After many delays, the decision fell on the wire. Penney’s financing agreement expires Nov. 16, and the sale must close by Nov. 20 to avoid liquidation.

“The evidence is overwhelming,” the judge said Monday evening, adding that he can only apply the law and cannot create value for classes of creditors where there is none.

The value of publicly traded investments in Penney had disappeared long before Monday’s hearing, Jones said. The plan eliminates bondholders, vendors, landlords, some benefits for uninsured retirees and shareholders from a potential payout, but it saves 60,000 jobs and a company to do business with in the future.

Shareholders and bondholders had their day in court on Monday in a hearing that ended at 9 p.m. Jones, who throughout the case has been respectful of Penney shareholders, many of whom are also retirees, allowed several witnesses to testify to consider a proposal that averted a sale and allowed Penney to emerge as such. it was.

But this would require the cancellation of the debt agreements concluded after Penney has filed for bankruptcy May 15. It’s a path that hasn’t been attempted, and such a move would have a huge impact on the ability of other businesses to obtain financing to use in a bankruptcy reorganization, Penney’s lawyers argued.

The principal witness for the shareholder, based in Dallas restructuring adviser William Snyder, said his analysis showed that Penney did not even need the financing that was now forcing its sale.

Most of the witness interviews during the lengthy hearing were conducted by Penney’s attorney, Michael Slade of Kirkland & Ellis, and Matthew Okin of Dallas-based Okin Adams, who represented Penney shareholders.

Penney’s investment banker, David Kurtz of Lazard, described the sale process and convinced the judge that after 100 parties initially reviewed the retail chain, no one was willing to pay more for Penney .

Simon and Brookfield’s purchase of Penney was “a defensive move” because they wanted to keep Penney stores open in their malls, Kurtz said. The two mall owners own approximately 161 Penney stores.

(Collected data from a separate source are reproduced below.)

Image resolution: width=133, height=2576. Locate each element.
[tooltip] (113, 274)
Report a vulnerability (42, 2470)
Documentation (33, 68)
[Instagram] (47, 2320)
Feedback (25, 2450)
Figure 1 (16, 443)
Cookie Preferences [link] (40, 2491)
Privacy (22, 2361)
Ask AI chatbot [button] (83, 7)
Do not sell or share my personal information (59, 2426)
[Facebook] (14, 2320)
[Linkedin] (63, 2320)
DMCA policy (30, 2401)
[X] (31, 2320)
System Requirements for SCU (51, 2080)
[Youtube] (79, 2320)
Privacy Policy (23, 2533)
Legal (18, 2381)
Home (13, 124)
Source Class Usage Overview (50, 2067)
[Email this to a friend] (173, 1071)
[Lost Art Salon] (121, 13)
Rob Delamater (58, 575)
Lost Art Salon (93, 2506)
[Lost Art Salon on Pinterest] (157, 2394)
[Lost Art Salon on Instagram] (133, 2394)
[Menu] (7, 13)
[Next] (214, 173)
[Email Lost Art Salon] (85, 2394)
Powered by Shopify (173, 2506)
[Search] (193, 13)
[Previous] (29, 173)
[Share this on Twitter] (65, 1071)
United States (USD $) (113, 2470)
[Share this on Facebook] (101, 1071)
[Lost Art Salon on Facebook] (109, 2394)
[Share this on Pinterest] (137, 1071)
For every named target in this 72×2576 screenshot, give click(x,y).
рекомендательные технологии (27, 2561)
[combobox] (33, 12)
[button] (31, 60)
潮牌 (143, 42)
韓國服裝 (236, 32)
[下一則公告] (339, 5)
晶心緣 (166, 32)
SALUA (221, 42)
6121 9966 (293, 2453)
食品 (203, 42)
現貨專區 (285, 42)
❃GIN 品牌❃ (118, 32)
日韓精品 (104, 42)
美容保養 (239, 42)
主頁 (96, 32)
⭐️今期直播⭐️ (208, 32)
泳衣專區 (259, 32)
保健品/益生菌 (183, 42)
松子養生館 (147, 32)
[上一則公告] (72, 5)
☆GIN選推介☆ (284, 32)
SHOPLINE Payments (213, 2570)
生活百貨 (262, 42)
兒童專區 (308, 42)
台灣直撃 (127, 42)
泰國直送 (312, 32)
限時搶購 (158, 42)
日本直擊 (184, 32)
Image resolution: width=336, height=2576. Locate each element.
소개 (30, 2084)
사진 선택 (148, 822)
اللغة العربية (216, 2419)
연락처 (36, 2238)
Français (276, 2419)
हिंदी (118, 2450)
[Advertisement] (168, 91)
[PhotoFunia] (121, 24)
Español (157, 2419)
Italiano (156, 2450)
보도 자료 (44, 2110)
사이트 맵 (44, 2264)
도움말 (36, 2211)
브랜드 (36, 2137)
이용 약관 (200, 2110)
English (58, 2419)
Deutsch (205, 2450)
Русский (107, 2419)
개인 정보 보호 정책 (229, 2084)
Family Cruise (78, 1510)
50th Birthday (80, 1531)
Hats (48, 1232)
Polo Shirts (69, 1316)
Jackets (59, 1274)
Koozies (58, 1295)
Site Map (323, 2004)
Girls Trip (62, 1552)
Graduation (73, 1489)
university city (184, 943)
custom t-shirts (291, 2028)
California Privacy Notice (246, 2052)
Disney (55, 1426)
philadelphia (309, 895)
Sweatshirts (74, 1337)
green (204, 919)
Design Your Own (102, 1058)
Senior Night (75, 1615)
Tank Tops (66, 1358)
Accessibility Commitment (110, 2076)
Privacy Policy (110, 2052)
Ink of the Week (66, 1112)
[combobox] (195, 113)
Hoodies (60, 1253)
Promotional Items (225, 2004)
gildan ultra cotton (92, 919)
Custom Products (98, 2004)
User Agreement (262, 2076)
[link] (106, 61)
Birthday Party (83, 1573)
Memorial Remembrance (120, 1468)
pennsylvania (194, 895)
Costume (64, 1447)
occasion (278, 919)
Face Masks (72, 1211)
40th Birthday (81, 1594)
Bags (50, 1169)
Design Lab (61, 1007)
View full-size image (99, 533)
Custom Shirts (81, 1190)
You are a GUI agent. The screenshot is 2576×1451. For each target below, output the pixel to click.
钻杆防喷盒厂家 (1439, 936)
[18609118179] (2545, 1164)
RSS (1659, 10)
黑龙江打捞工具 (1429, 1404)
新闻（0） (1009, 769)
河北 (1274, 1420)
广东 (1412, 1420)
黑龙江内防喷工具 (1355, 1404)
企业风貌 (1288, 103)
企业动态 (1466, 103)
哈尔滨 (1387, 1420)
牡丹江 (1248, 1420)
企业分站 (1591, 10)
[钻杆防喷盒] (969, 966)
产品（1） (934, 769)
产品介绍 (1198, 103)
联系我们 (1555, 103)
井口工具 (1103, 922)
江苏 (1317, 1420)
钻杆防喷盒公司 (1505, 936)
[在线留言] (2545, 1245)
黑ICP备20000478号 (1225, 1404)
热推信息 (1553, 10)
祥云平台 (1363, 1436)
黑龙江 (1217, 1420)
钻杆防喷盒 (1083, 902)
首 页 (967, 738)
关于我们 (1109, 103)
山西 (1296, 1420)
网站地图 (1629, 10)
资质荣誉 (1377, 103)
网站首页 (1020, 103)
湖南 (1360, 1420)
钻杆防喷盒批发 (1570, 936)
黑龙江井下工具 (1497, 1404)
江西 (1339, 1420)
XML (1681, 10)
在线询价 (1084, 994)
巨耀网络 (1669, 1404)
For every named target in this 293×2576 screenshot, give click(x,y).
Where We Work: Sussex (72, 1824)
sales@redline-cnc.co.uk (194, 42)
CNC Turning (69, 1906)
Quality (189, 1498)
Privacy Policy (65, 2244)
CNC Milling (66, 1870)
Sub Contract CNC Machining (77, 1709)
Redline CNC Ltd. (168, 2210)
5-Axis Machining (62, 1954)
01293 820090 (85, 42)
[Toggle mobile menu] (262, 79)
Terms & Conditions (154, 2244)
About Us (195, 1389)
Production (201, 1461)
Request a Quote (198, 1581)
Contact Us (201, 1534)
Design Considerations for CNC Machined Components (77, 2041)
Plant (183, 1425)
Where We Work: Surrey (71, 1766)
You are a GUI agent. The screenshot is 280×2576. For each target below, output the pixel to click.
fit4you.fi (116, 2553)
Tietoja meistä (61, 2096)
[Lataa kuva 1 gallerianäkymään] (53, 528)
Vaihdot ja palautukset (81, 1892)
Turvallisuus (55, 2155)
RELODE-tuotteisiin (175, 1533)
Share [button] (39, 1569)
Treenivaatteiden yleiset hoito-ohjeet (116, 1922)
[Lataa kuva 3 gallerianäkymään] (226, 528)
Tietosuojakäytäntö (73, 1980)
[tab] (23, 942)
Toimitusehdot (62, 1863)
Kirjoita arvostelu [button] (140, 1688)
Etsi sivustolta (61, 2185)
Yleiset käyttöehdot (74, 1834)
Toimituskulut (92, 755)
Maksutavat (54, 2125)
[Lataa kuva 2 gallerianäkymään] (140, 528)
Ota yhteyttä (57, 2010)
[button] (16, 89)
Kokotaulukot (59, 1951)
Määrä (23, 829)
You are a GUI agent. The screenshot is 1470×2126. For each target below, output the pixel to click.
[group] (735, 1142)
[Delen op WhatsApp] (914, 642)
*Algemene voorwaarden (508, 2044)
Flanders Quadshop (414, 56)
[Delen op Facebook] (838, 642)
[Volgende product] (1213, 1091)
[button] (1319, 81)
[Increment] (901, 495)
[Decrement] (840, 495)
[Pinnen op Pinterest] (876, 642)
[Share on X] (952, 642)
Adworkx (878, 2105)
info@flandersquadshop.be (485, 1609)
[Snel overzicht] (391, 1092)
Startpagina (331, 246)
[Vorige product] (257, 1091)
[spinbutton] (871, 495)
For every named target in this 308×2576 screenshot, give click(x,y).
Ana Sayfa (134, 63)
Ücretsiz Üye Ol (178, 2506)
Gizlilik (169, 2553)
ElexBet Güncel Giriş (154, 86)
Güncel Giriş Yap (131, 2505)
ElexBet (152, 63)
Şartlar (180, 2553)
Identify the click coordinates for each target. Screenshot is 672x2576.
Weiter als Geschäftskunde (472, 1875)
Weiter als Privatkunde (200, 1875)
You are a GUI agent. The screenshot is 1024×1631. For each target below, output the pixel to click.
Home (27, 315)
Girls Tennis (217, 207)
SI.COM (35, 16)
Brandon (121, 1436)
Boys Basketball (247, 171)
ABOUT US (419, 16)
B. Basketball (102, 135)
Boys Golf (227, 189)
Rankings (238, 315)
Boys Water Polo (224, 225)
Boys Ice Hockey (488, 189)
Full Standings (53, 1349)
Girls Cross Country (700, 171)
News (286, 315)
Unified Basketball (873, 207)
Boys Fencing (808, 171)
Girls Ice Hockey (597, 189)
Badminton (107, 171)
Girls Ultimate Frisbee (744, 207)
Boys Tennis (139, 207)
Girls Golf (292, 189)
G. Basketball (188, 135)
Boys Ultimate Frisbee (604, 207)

Penney will emerge from bankruptcy operating nearly 700 stores.

Penney’s chief financial officer Bill Wafford testified to the urgency of securing a deal. Penney not only lacked shipments of goods from finicky vendors, but employee turnover was higher and hiring new employees took longer during the bankruptcy.

Penney went bankrupt with 85,000 employees, but downsizing due to the closure of 156 stores and a dismissal this summer in the Plano company office leaves 60,000 jobs.

Attrition is also evident in Penney’s defined benefit pension plan, which had 52,000 members last year and now has 36,000 current and future retirees. The decline in plan membership over time was primarily due to Penney purchasing annuities for retirees and others opting out of the plan by taking a lump sum.

Friday, Penney completed a report previously decision to end his defined pension plan. Pension Benefit Guaranty Corp. will support the plan.

PBGC estimates that JC Penney’s plan is 92% funded with approximately $3.3 billion in assets and approximately $3.6 billion in benefit liabilities. The plan is underfunded by $270 million, but retirees will continue to receive benefits without interruption, and future retirees can apply for benefits as soon as they qualify.

A few thousand more Penney employees who benefited from a supplementary pension benefits and contributed their own money to a plan that operated like a 401k but was uninsured filed claims in bankruptcy but should not get that money back.

JC Penney CEO Jill Soltau said in a prepared statement that she wanted to give “tremendous credit to our associates, whose hard work and persistent dedication to serving our customers are important reasons why JC Penney has reached this milestone.”

“Our goal from the beginning of this process has been to ensure that JC Penney will continue to serve its customers for decades to come, and this court approval achieves that goal,” said Soltau, who joined Penney in October 2018 and had set put in place a restructuring plan. before COVID-19 hits. “With the 2020 holiday season in full swing, we are excited to operate under the new ownership of Brookfield and Simon outside of Chapter 11 and under the JC Penney banner.”